◆ **Challenge**
Reproduce each of the following entries word for word, keeping every line as it appears.

(Records from a pointing dataset)
※

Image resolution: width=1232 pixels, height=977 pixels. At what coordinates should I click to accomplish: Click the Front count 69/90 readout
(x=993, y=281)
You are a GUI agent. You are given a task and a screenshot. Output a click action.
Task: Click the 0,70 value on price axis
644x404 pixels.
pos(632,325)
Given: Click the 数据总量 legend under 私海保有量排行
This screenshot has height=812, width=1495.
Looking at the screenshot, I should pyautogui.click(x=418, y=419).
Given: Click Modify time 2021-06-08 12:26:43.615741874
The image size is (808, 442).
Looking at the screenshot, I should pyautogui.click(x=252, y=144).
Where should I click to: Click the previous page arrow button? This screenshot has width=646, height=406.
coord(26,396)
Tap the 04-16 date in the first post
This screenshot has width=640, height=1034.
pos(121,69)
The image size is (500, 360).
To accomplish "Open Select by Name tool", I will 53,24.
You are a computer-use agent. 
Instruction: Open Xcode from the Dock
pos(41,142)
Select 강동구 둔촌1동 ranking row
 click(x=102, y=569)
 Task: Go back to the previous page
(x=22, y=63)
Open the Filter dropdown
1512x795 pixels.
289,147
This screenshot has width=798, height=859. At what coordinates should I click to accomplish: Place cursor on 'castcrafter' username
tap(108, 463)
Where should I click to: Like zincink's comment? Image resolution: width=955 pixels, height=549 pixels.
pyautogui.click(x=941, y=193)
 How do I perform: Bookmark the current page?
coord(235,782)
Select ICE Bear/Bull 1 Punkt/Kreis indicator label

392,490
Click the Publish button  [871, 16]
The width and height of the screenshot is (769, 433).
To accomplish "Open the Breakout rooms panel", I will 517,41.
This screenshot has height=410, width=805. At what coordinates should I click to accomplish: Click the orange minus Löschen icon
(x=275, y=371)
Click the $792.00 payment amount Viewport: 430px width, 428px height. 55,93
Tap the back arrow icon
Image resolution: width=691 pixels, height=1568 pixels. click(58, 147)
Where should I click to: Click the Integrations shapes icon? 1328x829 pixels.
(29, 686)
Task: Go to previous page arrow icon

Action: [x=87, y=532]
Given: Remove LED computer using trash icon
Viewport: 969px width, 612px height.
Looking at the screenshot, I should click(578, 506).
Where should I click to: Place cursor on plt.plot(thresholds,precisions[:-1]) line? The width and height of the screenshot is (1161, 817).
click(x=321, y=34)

※

◆ **Response**
Image resolution: width=1232 pixels, height=977 pixels. At what coordinates should I click to accomplish: Click the Front count 69/90 readout
(x=993, y=281)
You are a GUI agent. You are given a task and a screenshot. Output a click action.
Task: Click the 0,70 value on price axis
644x404 pixels.
pos(632,325)
Given: Click the 数据总量 legend under 私海保有量排行
This screenshot has height=812, width=1495.
Looking at the screenshot, I should pyautogui.click(x=418, y=419).
Given: Click Modify time 2021-06-08 12:26:43.615741874
The image size is (808, 442).
Looking at the screenshot, I should pyautogui.click(x=252, y=144).
Where should I click to: Click the previous page arrow button? This screenshot has width=646, height=406.
coord(26,396)
Tap the 04-16 date in the first post
This screenshot has width=640, height=1034.
pos(121,69)
The image size is (500, 360).
To accomplish "Open Select by Name tool", I will 53,24.
You are a computer-use agent. 
Instruction: Open Xcode from the Dock
pos(41,142)
Select 강동구 둔촌1동 ranking row
 click(x=102, y=569)
 Task: Go back to the previous page
(x=22, y=63)
Open the Filter dropdown
1512x795 pixels.
289,147
This screenshot has width=798, height=859. At what coordinates should I click to accomplish: Place cursor on 'castcrafter' username
tap(108, 463)
Where should I click to: Like zincink's comment? Image resolution: width=955 pixels, height=549 pixels.
pyautogui.click(x=941, y=193)
 How do I perform: Bookmark the current page?
coord(235,782)
Select ICE Bear/Bull 1 Punkt/Kreis indicator label

392,490
Click the Publish button  [871, 16]
The width and height of the screenshot is (769, 433).
To accomplish "Open the Breakout rooms panel", I will 517,41.
This screenshot has height=410, width=805. At what coordinates should I click to accomplish: Click the orange minus Löschen icon
(x=275, y=371)
Click the $792.00 payment amount Viewport: 430px width, 428px height. 55,93
Tap the back arrow icon
Image resolution: width=691 pixels, height=1568 pixels. click(58, 147)
Where should I click to: Click the Integrations shapes icon? 1328x829 pixels.
(29, 686)
Task: Go to previous page arrow icon

Action: [x=87, y=532]
Given: Remove LED computer using trash icon
Viewport: 969px width, 612px height.
Looking at the screenshot, I should click(578, 506).
Where should I click to: Place cursor on plt.plot(thresholds,precisions[:-1]) line? The width and height of the screenshot is (1161, 817).
click(x=321, y=34)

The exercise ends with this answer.